#### LISTED ENTRIES ####

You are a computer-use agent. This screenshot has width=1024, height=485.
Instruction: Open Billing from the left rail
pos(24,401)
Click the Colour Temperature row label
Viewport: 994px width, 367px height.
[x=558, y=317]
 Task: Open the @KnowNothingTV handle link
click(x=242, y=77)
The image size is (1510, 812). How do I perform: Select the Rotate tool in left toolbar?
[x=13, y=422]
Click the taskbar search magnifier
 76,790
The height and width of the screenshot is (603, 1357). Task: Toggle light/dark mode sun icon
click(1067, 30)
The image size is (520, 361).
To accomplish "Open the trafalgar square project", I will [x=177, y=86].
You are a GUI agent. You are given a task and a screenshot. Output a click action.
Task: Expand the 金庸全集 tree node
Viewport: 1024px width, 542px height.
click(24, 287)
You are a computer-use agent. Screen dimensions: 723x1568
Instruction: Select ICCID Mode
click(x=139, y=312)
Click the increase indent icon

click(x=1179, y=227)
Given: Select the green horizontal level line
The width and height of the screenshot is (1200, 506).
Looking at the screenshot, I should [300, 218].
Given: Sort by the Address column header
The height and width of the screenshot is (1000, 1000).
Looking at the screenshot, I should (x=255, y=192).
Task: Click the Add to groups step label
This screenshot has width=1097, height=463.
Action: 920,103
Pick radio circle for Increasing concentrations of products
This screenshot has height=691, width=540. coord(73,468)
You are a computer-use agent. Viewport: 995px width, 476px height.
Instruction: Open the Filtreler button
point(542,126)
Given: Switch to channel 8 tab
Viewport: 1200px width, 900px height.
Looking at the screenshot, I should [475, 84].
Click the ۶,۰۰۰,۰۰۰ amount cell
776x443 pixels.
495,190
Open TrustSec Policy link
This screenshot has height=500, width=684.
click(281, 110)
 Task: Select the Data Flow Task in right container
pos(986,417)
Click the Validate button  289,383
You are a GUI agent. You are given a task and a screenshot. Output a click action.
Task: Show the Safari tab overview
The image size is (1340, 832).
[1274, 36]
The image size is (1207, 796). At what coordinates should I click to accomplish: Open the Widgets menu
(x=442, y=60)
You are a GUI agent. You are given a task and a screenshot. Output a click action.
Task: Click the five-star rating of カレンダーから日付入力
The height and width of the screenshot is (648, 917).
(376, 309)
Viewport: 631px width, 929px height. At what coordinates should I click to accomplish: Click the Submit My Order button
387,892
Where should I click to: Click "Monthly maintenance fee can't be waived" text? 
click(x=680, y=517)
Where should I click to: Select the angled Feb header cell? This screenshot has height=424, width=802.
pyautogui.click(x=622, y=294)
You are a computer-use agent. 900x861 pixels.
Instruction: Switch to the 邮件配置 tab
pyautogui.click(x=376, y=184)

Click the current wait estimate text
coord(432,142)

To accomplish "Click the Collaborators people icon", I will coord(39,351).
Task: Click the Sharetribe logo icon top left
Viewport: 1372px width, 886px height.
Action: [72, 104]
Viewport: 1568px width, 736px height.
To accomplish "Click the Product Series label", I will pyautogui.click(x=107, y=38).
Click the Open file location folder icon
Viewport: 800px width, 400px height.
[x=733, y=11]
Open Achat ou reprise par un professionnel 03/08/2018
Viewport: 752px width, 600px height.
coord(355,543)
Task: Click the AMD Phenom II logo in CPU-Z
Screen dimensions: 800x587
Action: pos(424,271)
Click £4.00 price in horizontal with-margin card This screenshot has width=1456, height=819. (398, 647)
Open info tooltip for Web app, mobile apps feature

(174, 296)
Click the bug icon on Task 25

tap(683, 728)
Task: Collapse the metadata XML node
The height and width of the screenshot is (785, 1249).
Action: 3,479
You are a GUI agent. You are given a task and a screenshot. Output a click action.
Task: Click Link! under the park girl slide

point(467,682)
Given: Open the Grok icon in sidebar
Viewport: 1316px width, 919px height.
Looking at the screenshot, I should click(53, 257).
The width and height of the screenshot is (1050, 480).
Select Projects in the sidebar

####

Among the entries, find every line holding "logo" and return it.

WRITTEN SOLUTION:
Task: Click the Sharetribe logo icon top left
Task: Click the AMD Phenom II logo in CPU-Z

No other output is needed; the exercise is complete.